1. changeInstanceTo(CachedPage.java:315) throws DATA_UNKNOWN_PAGE_FORMAT:
----------------------------------------------------------
Database Class Loader started - derby.database.classpath=''
2005-06-01 11:50:53.078 GMT Thread[main,5,main] (XID = 2027143),
(SESSIONID = 0), (DATABASE = wombat), (DRDAID = null), Cleanup action
starting
2005-06-01 11:50:53.079 GMT Thread[main,5,main] (XID = 2027143),
(SESSIONID = 0), (DATABASE = wombat), (DRDAID = null), Failed
Statement is: insert into TEST1 values(?, ?, ?, ?, ?, ?)
ERROR XSDB1: Unknown page format at page Page(14,Container(0, 1057))
at
org.apache.derby.iapi.error.StandardException.newException(StandardException.java:315)
at
org.apache.derby.impl.store.raw.data.CachedPage.changeInstanceTo(CachedPage.java:315)
at
org.apache.derby.impl.store.raw.data.CachedPage.setIdentity(CachedPage.java:195)
at
org.apache.derby.impl.services.cache.CachedItem.takeOnIdentity(CachedItem.java:235)
at
org.apache.derby.impl.services.cache.Clock.addEntry(Clock.java:798)

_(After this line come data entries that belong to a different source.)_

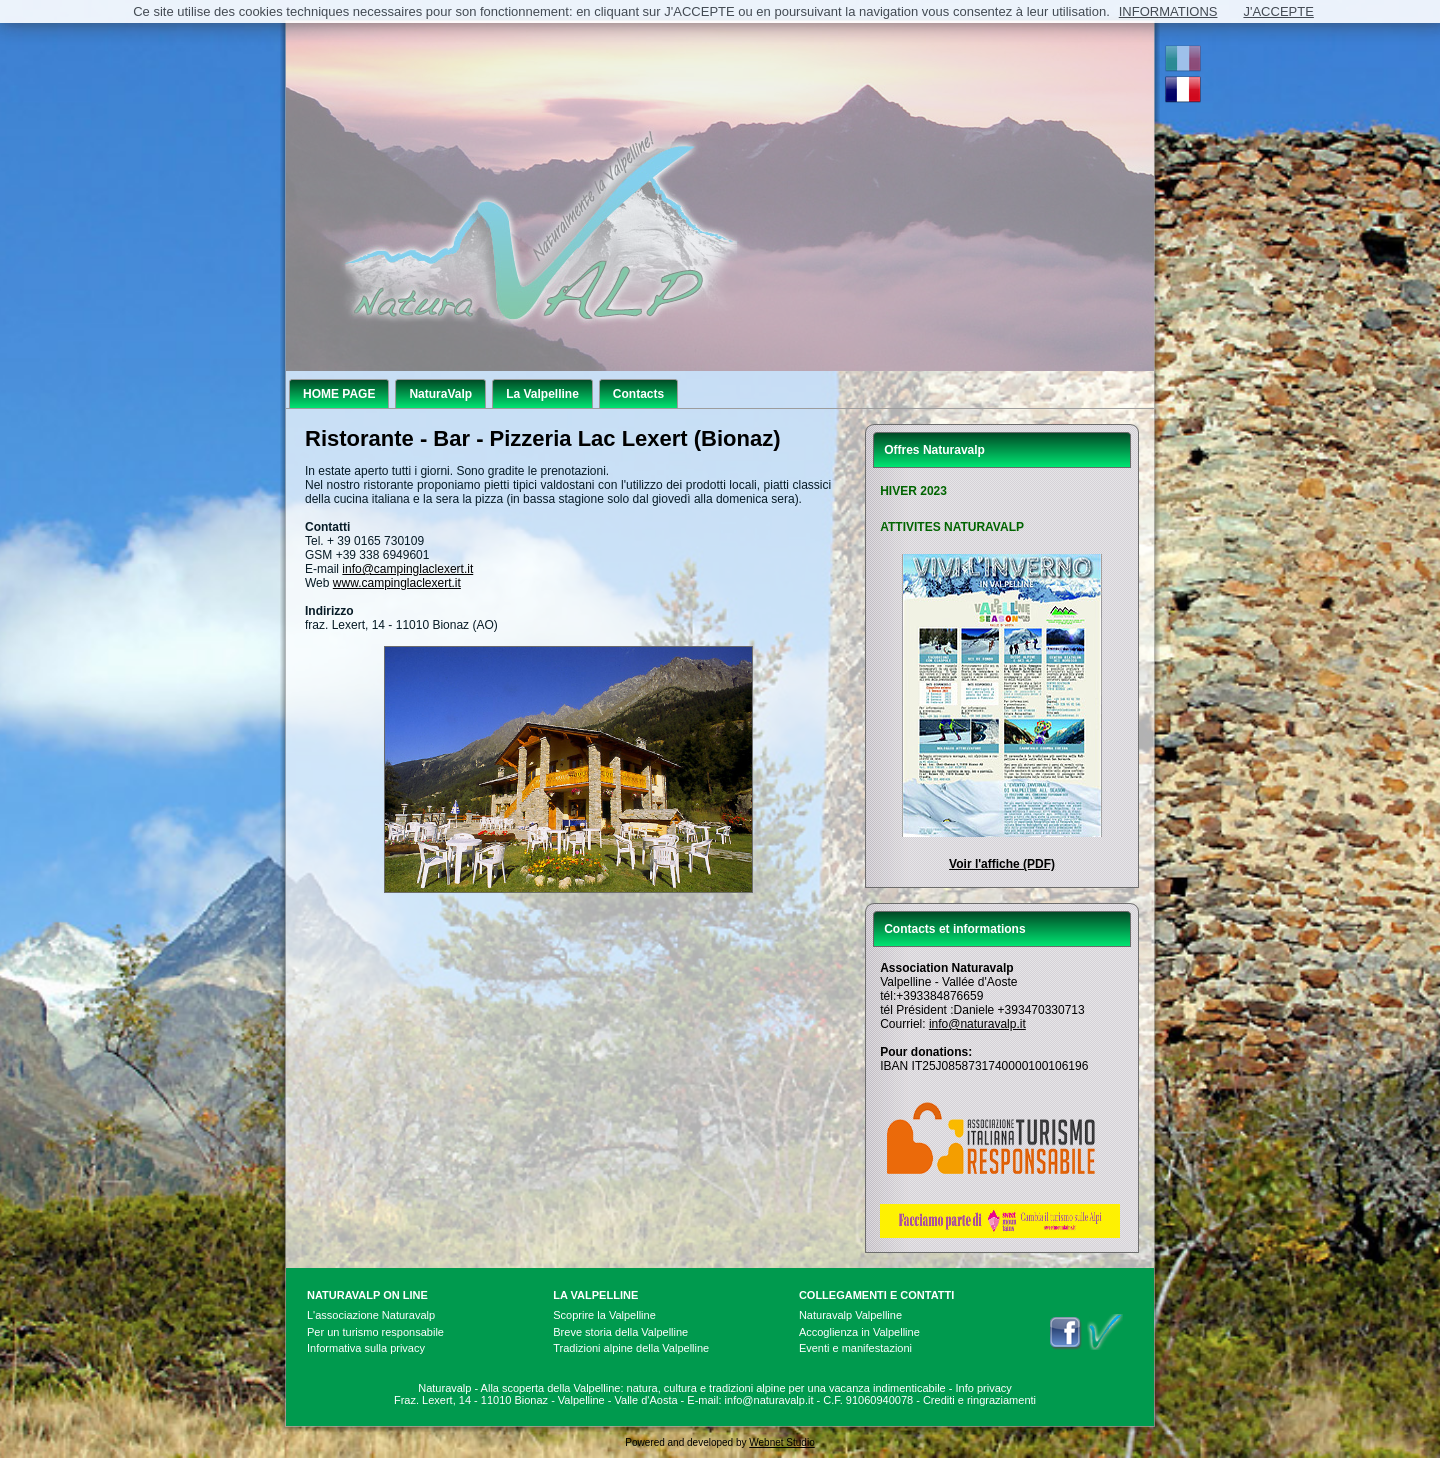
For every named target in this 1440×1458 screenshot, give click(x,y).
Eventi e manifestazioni (855, 1348)
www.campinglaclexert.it (397, 583)
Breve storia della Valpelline (620, 1332)
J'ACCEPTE (1278, 11)
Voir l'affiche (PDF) (1002, 864)
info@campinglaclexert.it (407, 569)
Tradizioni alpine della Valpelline (631, 1348)
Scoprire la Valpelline (604, 1315)
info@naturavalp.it (977, 1024)
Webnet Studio (781, 1442)
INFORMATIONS (1168, 11)
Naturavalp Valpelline (850, 1315)
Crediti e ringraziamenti (979, 1400)
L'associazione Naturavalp (371, 1315)
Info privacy (984, 1388)
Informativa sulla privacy (366, 1348)
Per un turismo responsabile (375, 1332)
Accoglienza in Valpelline (859, 1332)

2. lockObject(LockSet.java:414) throws LOCK_TIMEOUT:
----------------------------------------------------------
Database Class Loader started - derby.database.classpath=''
2005-05-31 07:16:50.336 GMT Thread[main,5,main] (XID = 156),
(SESSIONID = 0), (DATABASE = wombat), (DRDAID = null), Cleanup action
starting
2005-05-31 07:16:50.336 GMT Thread[main,5,main] (XID = 156),
(SESSIONID = 0), (DATABASE = wombat), (DRDAID = null), Failed
Statement is: call SYSCS_UTIL.SYSCS_INPLACE_COMPRESS_TABLE(?, ?, ?, ?, ?)

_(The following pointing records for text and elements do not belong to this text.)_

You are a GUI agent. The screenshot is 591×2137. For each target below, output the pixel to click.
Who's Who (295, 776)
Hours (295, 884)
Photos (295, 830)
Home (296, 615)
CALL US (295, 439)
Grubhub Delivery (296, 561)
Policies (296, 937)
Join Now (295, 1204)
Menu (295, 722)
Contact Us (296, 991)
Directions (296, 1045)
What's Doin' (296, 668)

ERROR 40XL1: A lock could not be obtained within the time requested
at
org.apache.derby.iapi.error.StandardException.newException(StandardException.java:301)
at
org.apache.derby.impl.services.locks.LockSet.lockObject(LockSet.java:414)
at
org.apache.derby.impl.services.locks.SinglePool.lockAnObject(SinglePool.java:174)
at
org.apache.derby.impl.services.locks.SinglePool.lockObject(SinglePool.java:226)
at
org.apache.derby.impl.store.raw.xact.ContainerLocking3.lockContainer(ContainerLocking3.java:63)
at
org.apache.derby.impl.store.raw.data.BaseContainerHandle.useContainer(BaseContainerHandle.java:761)
at
org.apache.derby.impl.store.raw.data.BaseDataFileFactory.openContainer(BaseDataFileFactory.java:548)
at
org.apache.derby.impl.store.raw.data.BaseDataFileFactory.openContainer(BaseDataFileFactory.java:494)
at
org.apache.derby.impl.store.raw.xact.Xact.openContainer(Xact.java:1270)
at
org.apache.derby.impl.store.access.conglomerate.OpenConglomerate.init(OpenConglomerate.java:865)
3. Never terminates and have to kill the test! tail
OnlineCompressTest.tmp shows:
----------------------------------------------
Executing test: end checkPurgePhase50 row test.
Executing test: begin deleteAllRows,4000 row test, create = true.
Executing test: no delete case complete.
Executing test: delete all rows case succeeded.
Executing test: end deleteAllRows,4000 row test.
Executing test: begin deleteAllRows,4000 row test, create = false.
Executing test: no delete case complete.
Executing test: delete all rows case succeeded.
Executing test: end deleteAllRows,4000 row test.
Executing test: begin checkPurgePhase4000 row test, create = false.
I have been digging around in the code but must admit I haven't got
any closer to an explanation.
What is the best way to debug further?